Howdy everyone, my name is Houston Mitchell, proprietor of this here newsletter. Let’s get right to the news.
I haven’t written that much about the Angels in this newsletter, and there’s a good reason for that: They aren’t very good.
They had their home opener on Thursday at Angel Stadium and were routed, 11-4, by the Texas Rangers. The Angels are now 1-6 on the year. Which means, you could have gotten together eight of your friends, challenged a major league team to seven games, and ended up with only one fewer win than the Angels.
Matt Harvey started for the Angels, but they would have been better off with Bryan Harvey out there, as Matt gave up eight runs in four innings.
Thursday was also the first day of the Angels’ new policy of cutting down on as many paper tickets as possible. They prefer you buy your tickets through the MLB app and, when you get to the stadium, the ticket taker will scan your phone to let you in. No fuss, no muss.
The Angels will tell you it’s for convenience and security. And that may be partly true. But when I read Bill Shaikin’s story about it, I figured out the real reason for this. As Bill writes, “The teams also embrace mobile ticketing as a way to make more money. Once your ticket is scanned, for instance, a team could send an alert to your phone, with a special offer at the concession stand or team store, or an opportunity to buy an upgrade to a vacant seat in a prime location.”
OK, now I get it.
Shohei Ohtani is still on target to return in May, but he’d like to come back next week.
“As a player I think it’s natural to want to get back as early as possible,” Ohtani said through interpreter Ippei Mizuhara. “That’s how I’m feeling right now. But also it’s going to be ultimately up to the team and the front office.
“I know they’re trying to be really careful with me. I understand that. Just need to work things out with them.”
Helene Elliott writes about new Angels manager Brad Ausmus. An excerpt:
“Before Thursday, the last time the Angels had played a home opener with someone other than Mike Scioscia as their manager was on April 6, 1999, when Terry Collins was in charge for a 6-5 victory over the Cleveland Indians.

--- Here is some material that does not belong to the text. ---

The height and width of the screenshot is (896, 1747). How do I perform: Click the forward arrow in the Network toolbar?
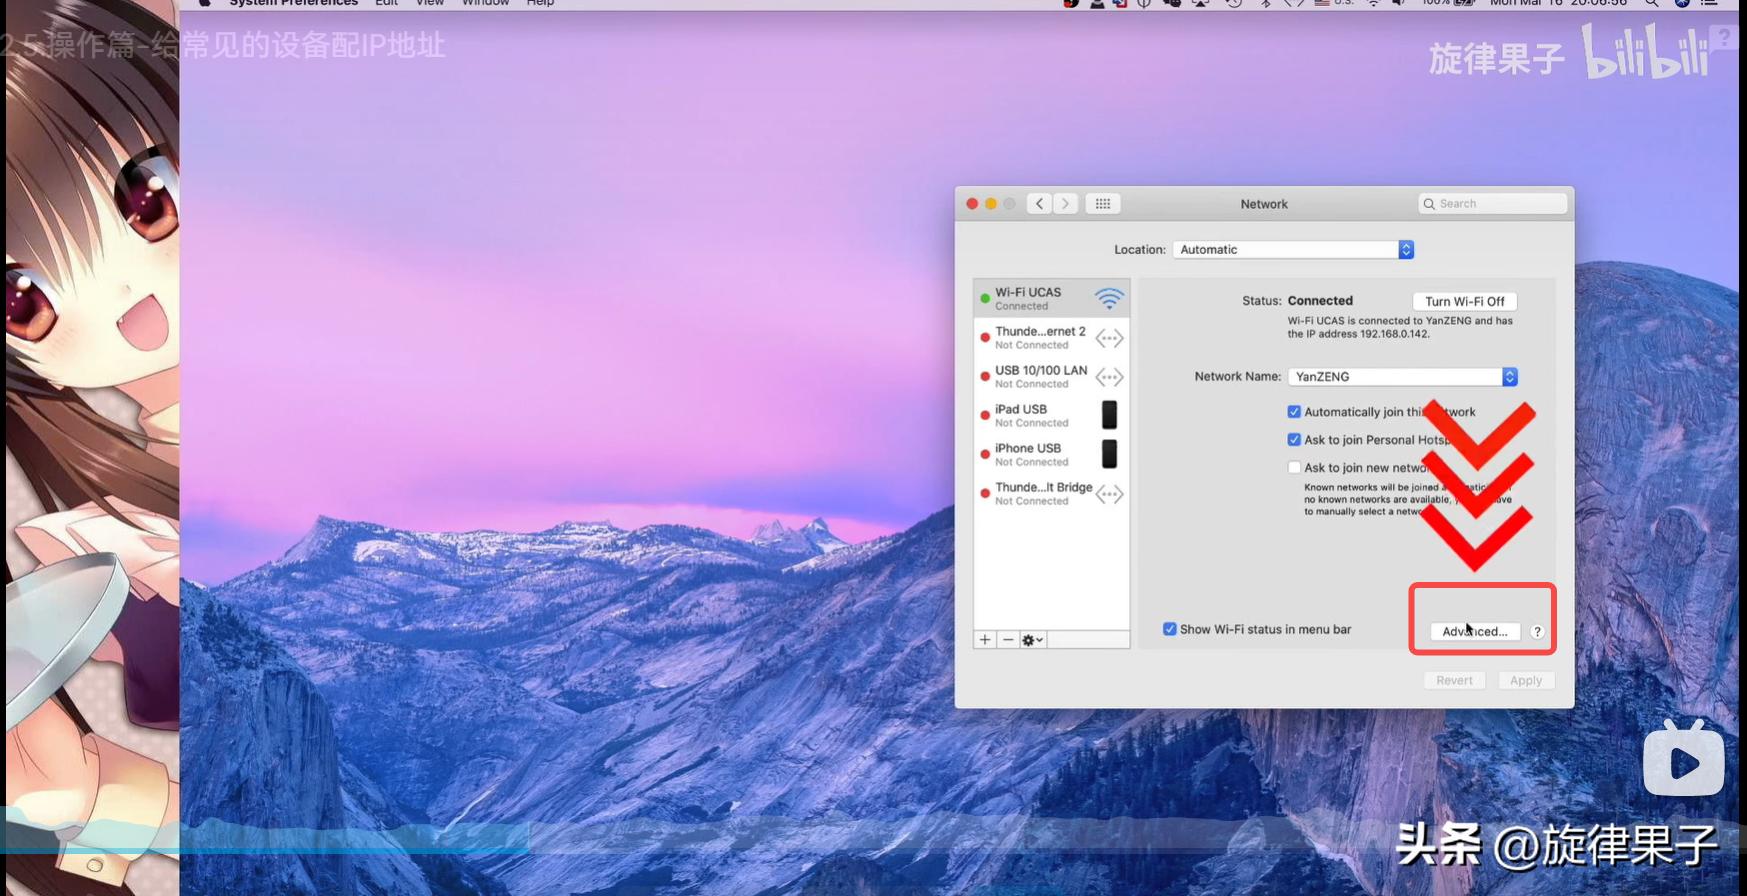[x=1066, y=204]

“Collins didn’t finish that season, tearfully resigning by “mutual agreement” with then-general manager Bill Bavasi on Sept. 2 after bickering players mutinied and everything spiraled out of control. Bench coach Joe Maddon finished what was a 70-92 season. Two months later. Bavasi was replaced by Bill Stoneman, who hired Scioscia. The rest was history — and 19 seasons of stability in the manager’s seat — until Scioscia announced at the end of last season that he would not return.
“It was time, both for him and for the Angels. They had grown stale. The moment was right for a new face, a new voice. But it was still jarring to see someone else in the middle of that media scrum on Thursday, someone else introduced as the Angels’ manager during the pregame ceremony.
“I’ve been here for a long time. I’ve had one manager,” said right fielder Kole Calhoun, who is in his eighth season in Anaheim. “Definitely different.
“Is that a bad thing? Is that a good thing? I don’t really know the answer to that, honestly, so far,” Calhoun said before his first-inning home run accounted for the Angels’ first run in their 11-4 loss to the Texas Rangers on a chilly April evening. “But I know I like him as a guy and so far he’s letting us play free, and that’s all you could really ask for in a manager.”
UCLA’s quest to hire TCU’s Jamie Dixon to be their new men’s basketball coach hit a snag: His $8-million contract buyout with the Horned Frogs.
A breakdown in negotiations with Dixon could force the Bruins to pivot to Cincinnati coach Mick Cronin, the other finalist for the job, or other backup candidates such as former UCLA point guard Earl Watson, who tweeted the following message to those criticizing the Bruins for how they handled this coach search. Watson’s tweet said, “Leadership doesn’t react it responds!” All of these inner combating UCLA tweets from Bruins are classless. If you knew Coach [John] Wooden like me then you know he’d be disgusted & most of you would be quiet! Don’t forget who we are! Best of luck in the search!”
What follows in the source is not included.